Exercise
Give back every entry exactly as it is written, but not the pictures.

Dataset extract

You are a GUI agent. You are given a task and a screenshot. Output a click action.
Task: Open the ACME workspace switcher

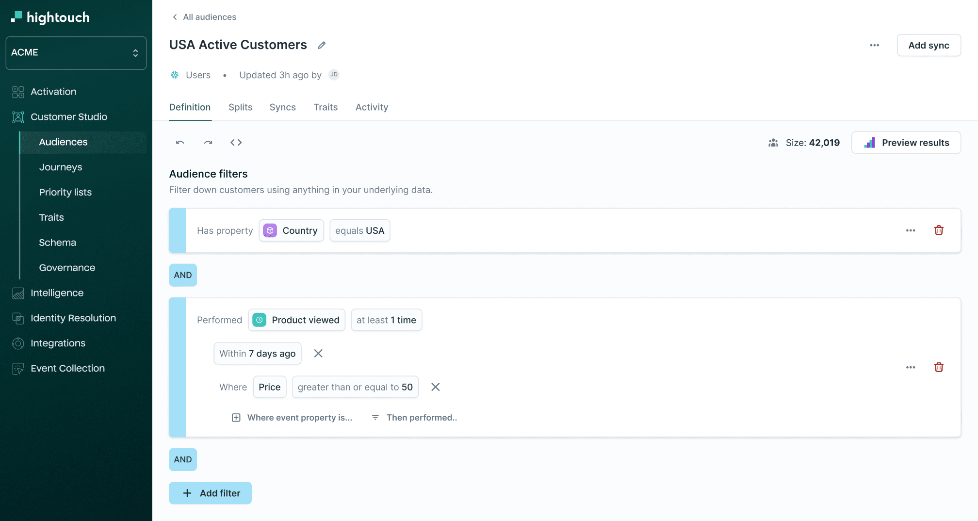[x=76, y=52]
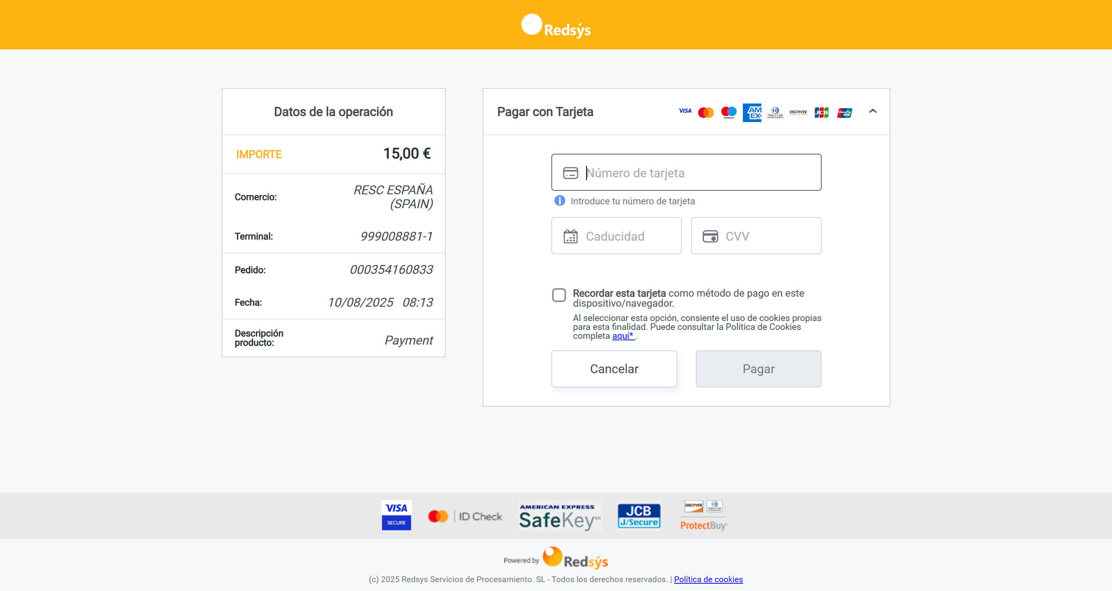Open the cookies policy aquí link
Screen dimensions: 1112x591
(623, 336)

Output for this exercise
You are a GUI agent. You are given a task and a screenshot. Output a click action.
Task: Open the ACME workspace switcher

[x=76, y=52]
Open the cookies policy aquí link
Screen dimensions: 1112x591
(623, 336)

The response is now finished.